One thing I’ve heard a lot of established creators talk about lately is the ‘democratisation’ of being a creator that Tiktok has enabled.
For example on this video below where Colin and Samir interview the business manager of the Sidemen, Jordan Schwarzenberger.
Jordan talks at length at one point about how the whole creator game is evolving because of Tiktok. Let me explain.
So what do we mean by “the democratisation of being an influencer”?
In the old days it was hard to gather a big following. Unless you were already a pretty big name in the real world.
Like a Hollywood actor, a sports figure, a famous businessman, etc.
And so the ones that weren’t famous in the real world but became influencers online felt special. Folks like MrBeast, The Sidemen, Logan Paul, etc.
These days its not that hard for almost anyone to blow up on Tiktok and acquire a million or more subscribers. Thousands of people are doing it.

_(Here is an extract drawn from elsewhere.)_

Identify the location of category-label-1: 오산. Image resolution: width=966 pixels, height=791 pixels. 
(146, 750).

New ones each and everyday.
And so the older folks kinda feel like the new guys are a bit 2nd class to them. You’ll often hear them talk about how this new clan of “Tiktok influencers” have no real emotional attachment to their audience.

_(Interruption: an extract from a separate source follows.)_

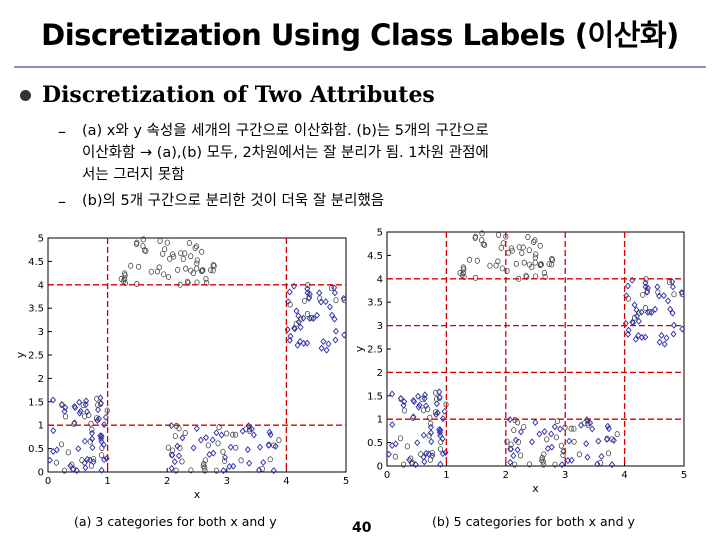 The image size is (720, 540). I want to click on plot-a-xtick-label: 2, so click(167, 482).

Or how people on Tiktok don’t really care who they’re watching as it’s just onto the next clip.
And in part they’re right. But fact of the matter is… that this has and is still changing the whole creator game massively.
How has it impacted advertising?
You see the strategy of many advertisers in the past couple of years has changed. They used to be willing to shell out good money for a big name Youtuber.

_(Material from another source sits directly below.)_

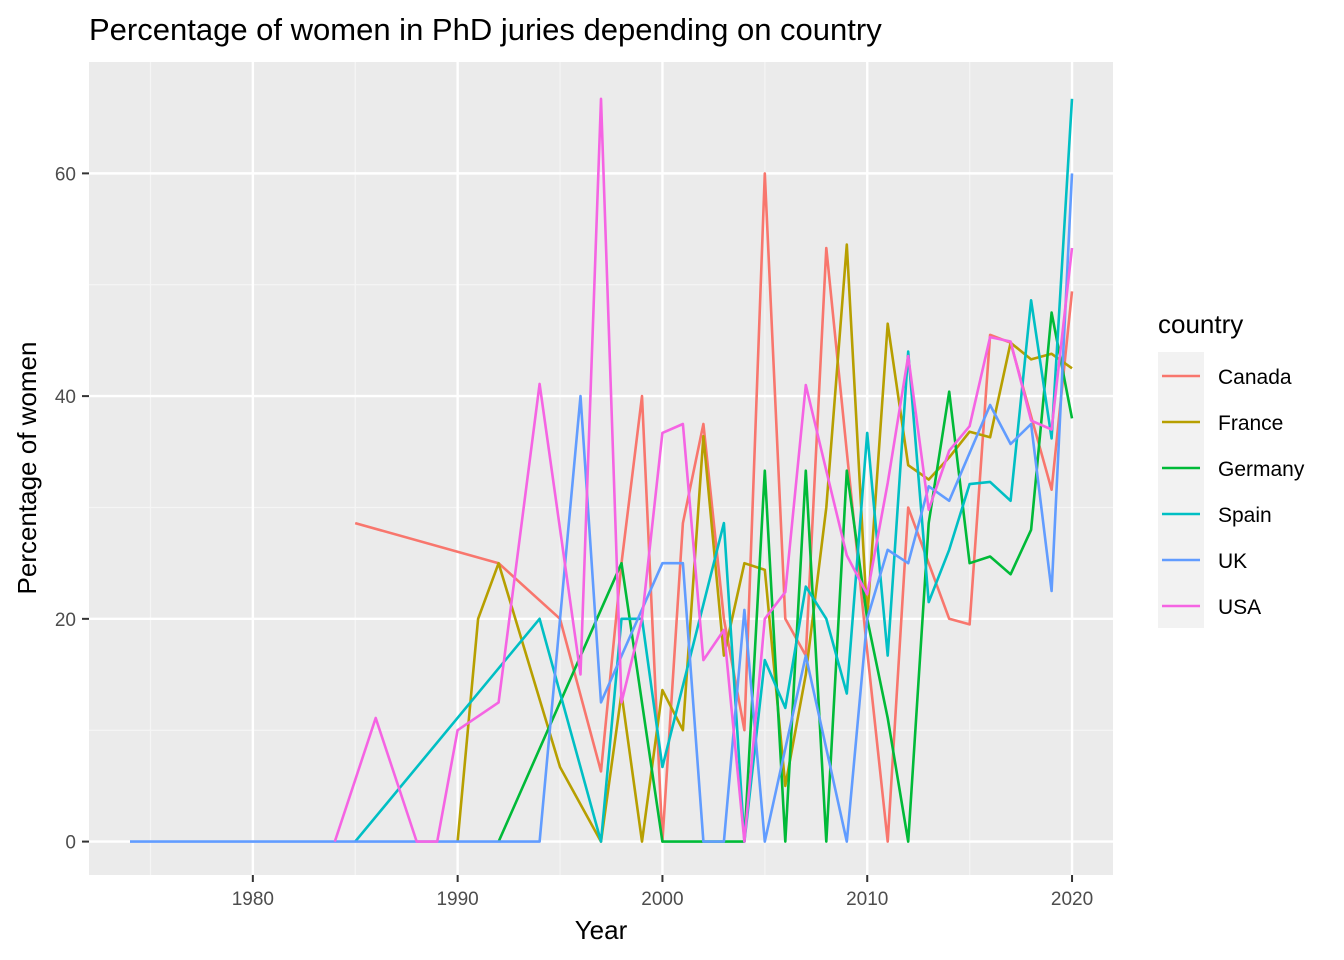 The image size is (1344, 960). Describe the element at coordinates (1250, 424) in the screenshot. I see `legend-label-france: France` at that location.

For example you could easily ask for $50k from an advertiser for sponsoring a video that perhaps gets around 100k views.
But as Jordan explains… that is now very rare. Because advertisers just care about ‘reach’. As in they just care about how many views their brand gets.
And so if you have $50k to spend… you could either spend it to do a single big name Youtuber and get that 100k views. Or you can sign like 200 small creators on Tiktok for $250 each.
And chances are that at least a few of those videos by these small creators will go viral and clock in at least 1m views.
So at the end of the day… you can either:
option A) get around 4m views from these Tiktokers or
option B) you can get 100k views from your single Youtube star.
All for the same money.
And most brands opt for option A as its deemed better value for money.
Is this a good thing or a bad thing?
Jordan talks about the impact this is having on creators and their relationship with their audience. Because more and more creators are chasing the Tiktok views. Simply because it earns them the ad money.
But this also means that these creators have a tougher time chasing other non-ad revenue streams. Because the relationship with their fan base is not deep as it is on longform video like Youtube.
So his hypothesis is that the ‘creator middle class’ is being wiped out.
Meaning you have lots of smaller guys on Tiktok, ie. the “lower class”, that are making enough ad money to start taking things serious.
And you have at the high end, ‘the upper class’, which are the very big Youtubers like MrBeast, Logan Paul and Sidemen who have deep relationships with their audience. And they can go deep on offering all kinds of non-ad revenue streams like products, courses, etc.
MrBeast for example has his own chocolate bar (Feastables) and Logan Paul has his own hydration beverage (Prime).
But to go from ‘lower class’ to ‘upper class’ is getting harder and harder. Because the lower class never established a relationship.
So in a way it almost feels like its evolving into a mix of democracy + oligarchy
By this I mean that the lower class will be flooded with tens of thousands of creators that can make a small living by attaining 1m+ subscribers on Tiktok. Or perhaps by getting some of their Youtube shorts to perform well.
But they never make it to the ‘middle class’ and make more meaningful money.
Meanwhile the guys at the top of the food chain, the ‘upper class’ like MrBeast and Logan Paul, only get bigger and bigger.
Because they are in a virtuous circle of more revenue streams enabling bigger content budgets, which in turn result in better content and more views, thus resulting in more money flowing into their numerous revenue streams.